The houses of the Romans are supposed at first to have been nothing more than thatched cottages. After the city was burnt by the Gauls, it was rebuilt in a more solid and commodious manner; but the streets were very irregular.

In the time of Nero the city was set on fire, and more than two-thirds of it burnt to the ground. That tyrant himself is said to have been the author of this conflagration. He beheld it from the tower of Mæcenas, and being delighted, as he said, with the beauty of the flames, played the taking of Troy, dressed like an actor.

The city was then rebuilt with greater regularity and splendor—the streets were widened, the height of the houses was limited to seventy feet, and each house had a portico before it, fronting the street.
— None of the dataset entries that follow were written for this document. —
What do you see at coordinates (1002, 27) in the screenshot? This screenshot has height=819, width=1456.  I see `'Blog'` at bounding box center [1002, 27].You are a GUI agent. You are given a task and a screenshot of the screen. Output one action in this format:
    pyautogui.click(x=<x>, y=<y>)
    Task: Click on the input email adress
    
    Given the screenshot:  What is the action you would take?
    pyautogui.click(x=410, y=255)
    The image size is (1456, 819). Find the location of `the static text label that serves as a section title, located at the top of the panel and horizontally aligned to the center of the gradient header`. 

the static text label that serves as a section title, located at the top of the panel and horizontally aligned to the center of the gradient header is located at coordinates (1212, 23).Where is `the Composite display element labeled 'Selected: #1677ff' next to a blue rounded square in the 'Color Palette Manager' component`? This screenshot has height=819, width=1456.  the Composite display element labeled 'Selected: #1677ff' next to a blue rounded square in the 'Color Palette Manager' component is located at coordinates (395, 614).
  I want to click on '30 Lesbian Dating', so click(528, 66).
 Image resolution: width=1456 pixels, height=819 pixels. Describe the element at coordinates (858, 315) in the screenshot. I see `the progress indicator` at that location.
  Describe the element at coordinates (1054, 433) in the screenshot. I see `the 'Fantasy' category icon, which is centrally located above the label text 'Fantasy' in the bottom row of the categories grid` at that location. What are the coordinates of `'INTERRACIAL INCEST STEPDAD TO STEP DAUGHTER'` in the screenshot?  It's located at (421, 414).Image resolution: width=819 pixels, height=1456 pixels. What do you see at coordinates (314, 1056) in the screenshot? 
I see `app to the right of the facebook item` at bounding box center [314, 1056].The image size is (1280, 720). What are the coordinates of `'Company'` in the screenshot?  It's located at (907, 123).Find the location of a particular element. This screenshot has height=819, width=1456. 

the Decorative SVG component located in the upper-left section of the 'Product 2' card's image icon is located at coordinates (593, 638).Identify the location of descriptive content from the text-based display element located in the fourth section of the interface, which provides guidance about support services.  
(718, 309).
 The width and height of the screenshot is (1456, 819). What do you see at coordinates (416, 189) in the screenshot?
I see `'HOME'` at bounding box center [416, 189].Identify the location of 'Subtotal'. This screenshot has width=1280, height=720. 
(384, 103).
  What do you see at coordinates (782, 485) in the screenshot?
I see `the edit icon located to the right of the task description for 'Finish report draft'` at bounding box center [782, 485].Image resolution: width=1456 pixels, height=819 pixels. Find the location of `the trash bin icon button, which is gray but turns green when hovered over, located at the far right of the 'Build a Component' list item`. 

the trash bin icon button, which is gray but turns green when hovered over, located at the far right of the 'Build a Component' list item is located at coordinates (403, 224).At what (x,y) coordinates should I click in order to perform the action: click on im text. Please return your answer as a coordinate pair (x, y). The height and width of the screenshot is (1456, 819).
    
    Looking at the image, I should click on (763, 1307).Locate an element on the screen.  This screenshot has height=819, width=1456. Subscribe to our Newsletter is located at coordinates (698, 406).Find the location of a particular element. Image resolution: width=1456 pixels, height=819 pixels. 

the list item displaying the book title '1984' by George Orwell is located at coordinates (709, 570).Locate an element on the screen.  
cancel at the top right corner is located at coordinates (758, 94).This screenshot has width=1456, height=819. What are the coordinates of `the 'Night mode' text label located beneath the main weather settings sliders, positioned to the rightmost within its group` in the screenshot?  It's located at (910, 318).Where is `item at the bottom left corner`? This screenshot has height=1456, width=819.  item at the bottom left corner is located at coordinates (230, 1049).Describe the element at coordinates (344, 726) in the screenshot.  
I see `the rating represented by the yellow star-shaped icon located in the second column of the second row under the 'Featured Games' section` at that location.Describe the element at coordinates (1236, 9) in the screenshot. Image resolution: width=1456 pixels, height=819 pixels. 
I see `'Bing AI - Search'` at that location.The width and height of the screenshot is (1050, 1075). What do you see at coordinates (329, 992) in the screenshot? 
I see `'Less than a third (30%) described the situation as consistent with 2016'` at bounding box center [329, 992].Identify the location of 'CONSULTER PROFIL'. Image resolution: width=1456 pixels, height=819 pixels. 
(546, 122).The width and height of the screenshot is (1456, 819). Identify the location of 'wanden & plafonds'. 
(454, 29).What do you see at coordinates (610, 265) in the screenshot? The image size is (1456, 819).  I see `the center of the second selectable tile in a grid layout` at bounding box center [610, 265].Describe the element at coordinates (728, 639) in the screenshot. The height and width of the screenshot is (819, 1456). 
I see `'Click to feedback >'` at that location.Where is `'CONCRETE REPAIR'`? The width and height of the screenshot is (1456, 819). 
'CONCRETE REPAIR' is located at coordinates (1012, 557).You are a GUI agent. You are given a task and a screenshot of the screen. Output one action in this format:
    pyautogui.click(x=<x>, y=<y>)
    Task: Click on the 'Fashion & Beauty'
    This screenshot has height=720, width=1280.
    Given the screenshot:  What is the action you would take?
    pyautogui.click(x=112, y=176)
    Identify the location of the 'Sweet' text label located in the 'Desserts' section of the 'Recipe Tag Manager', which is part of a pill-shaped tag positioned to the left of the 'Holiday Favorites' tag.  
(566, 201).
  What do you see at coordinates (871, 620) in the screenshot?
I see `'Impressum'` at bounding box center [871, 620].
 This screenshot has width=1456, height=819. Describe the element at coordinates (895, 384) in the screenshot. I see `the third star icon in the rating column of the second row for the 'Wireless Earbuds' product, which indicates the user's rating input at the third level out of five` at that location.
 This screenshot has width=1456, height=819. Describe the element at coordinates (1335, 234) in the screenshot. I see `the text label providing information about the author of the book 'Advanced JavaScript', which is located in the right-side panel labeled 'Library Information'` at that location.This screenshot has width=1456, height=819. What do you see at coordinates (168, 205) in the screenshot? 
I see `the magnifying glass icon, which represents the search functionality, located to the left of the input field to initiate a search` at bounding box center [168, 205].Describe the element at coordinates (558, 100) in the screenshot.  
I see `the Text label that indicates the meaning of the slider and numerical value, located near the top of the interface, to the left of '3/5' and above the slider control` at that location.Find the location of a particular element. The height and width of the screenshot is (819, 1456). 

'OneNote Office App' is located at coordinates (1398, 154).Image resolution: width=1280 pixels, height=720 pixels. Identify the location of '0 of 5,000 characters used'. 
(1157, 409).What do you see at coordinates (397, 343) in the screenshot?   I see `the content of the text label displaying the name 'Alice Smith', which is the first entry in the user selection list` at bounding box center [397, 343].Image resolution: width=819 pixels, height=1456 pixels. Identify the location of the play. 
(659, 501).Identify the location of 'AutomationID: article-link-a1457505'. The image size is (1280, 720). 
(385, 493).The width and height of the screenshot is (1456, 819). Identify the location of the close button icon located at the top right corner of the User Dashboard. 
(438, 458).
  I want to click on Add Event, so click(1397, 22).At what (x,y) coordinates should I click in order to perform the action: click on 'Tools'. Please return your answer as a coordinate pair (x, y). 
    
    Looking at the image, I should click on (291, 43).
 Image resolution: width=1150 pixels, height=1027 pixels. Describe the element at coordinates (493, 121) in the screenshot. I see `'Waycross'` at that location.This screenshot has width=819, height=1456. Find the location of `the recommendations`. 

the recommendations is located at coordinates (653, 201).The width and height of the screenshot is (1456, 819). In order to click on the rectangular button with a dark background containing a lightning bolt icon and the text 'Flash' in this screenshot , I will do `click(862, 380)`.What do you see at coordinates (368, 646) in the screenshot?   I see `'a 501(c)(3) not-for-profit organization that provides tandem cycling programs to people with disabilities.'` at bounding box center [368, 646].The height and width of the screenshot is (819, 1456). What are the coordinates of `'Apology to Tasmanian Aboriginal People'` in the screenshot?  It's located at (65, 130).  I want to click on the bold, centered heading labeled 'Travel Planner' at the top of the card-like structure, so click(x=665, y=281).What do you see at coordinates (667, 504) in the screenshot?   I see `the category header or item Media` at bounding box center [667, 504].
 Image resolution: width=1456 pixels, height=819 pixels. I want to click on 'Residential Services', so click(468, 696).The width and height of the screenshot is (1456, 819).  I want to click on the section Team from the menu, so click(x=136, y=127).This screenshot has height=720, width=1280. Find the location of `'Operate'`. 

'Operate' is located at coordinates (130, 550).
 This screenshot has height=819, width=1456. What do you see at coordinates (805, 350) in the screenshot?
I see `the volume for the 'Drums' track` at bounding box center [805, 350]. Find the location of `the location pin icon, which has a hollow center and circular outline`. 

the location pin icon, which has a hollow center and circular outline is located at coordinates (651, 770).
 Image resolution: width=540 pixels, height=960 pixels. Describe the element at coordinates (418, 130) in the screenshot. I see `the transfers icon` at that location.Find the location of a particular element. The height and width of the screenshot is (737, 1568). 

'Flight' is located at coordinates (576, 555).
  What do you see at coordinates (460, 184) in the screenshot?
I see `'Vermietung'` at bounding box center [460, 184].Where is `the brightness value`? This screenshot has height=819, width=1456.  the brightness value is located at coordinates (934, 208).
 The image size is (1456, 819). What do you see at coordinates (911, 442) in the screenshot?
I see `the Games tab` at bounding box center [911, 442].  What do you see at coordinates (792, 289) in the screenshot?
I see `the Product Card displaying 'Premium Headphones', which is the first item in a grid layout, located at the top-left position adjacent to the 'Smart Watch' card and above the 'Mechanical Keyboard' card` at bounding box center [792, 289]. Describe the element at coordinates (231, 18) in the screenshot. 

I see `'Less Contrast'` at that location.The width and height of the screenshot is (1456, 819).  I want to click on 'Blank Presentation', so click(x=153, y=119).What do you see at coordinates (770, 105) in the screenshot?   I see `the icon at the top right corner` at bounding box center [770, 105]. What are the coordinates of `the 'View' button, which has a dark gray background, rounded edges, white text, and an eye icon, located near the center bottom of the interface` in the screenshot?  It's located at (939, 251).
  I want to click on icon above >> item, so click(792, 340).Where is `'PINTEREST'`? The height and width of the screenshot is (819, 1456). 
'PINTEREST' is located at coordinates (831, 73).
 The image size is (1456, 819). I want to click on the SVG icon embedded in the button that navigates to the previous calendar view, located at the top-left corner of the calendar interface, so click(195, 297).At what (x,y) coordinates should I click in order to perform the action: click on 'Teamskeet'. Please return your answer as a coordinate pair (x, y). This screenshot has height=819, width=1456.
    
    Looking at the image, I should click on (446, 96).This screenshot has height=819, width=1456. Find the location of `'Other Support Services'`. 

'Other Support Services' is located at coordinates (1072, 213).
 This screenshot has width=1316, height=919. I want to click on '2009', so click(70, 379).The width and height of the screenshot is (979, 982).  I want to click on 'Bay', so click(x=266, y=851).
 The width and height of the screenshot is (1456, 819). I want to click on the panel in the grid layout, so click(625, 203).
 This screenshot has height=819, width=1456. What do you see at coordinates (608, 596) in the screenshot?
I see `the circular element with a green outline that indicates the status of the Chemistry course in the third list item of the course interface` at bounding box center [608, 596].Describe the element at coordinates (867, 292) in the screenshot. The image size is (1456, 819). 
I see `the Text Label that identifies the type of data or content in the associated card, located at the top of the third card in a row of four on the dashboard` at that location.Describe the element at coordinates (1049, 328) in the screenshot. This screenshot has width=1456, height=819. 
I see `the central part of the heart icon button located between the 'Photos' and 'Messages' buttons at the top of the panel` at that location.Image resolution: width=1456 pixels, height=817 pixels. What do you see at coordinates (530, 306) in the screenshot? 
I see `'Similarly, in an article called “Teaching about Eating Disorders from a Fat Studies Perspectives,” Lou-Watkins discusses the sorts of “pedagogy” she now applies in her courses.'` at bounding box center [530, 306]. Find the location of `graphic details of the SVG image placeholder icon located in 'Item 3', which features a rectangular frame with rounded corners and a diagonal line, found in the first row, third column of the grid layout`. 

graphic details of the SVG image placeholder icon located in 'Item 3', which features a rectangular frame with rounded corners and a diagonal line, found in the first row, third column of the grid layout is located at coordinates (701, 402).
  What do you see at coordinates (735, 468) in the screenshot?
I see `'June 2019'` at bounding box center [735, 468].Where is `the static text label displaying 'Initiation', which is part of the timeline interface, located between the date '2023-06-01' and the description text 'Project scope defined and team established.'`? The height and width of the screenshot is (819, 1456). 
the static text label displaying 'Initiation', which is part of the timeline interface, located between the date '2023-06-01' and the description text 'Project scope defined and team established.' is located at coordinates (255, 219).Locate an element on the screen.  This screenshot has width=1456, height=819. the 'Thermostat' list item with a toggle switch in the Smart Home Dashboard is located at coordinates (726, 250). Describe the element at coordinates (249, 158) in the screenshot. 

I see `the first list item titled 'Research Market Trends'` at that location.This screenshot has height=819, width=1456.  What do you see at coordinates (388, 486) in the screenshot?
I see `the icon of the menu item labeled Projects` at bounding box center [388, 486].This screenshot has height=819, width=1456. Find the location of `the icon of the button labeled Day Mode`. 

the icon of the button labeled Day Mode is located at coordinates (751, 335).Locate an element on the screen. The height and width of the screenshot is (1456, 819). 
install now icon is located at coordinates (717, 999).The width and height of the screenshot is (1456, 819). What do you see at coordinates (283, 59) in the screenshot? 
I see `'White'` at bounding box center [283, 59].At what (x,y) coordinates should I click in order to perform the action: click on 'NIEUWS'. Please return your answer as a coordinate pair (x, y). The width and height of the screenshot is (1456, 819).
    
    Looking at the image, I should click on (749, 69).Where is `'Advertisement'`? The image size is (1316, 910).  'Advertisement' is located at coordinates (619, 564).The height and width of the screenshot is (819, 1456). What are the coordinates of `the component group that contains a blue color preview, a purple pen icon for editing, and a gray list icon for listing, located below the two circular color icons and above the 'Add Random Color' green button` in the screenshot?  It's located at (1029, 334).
Nero erected for himself a palace of extraordinary extent and magnificence. The enclosure extended from the Palatine to the Esquiline mount, which was more than a mile in breadth, and it was entirely surrounded with a spacious portico embellished with sculpture and statuary, among which stood a colossal statue of Nero himself, one hundred and twenty feet in height. The apartments were lined with marble, enriched with jasper, topaz, and other precious gems: the timber works and ceilings were inlaid with gold, ivory and mother of pearl.

This noble edifice, which from its magnificence obtained the appellation of the golden house, was destroyed by Vespasian as being too gorgeous for the residence even of a Roman emperor.

The lower floors of the houses of the great were, at this time, either inlaid marble or mosaic work. Every thing curious and valuable was used in ornament and furniture. The number of stories was generally two, with underground apartments. On the first, were the reception-rooms and bed-chamber; on the second, the dining-room and apartments of the women.

The Romans used portable furnaces in their rooms, on which account they had little use for chimneys, except for the kitchen.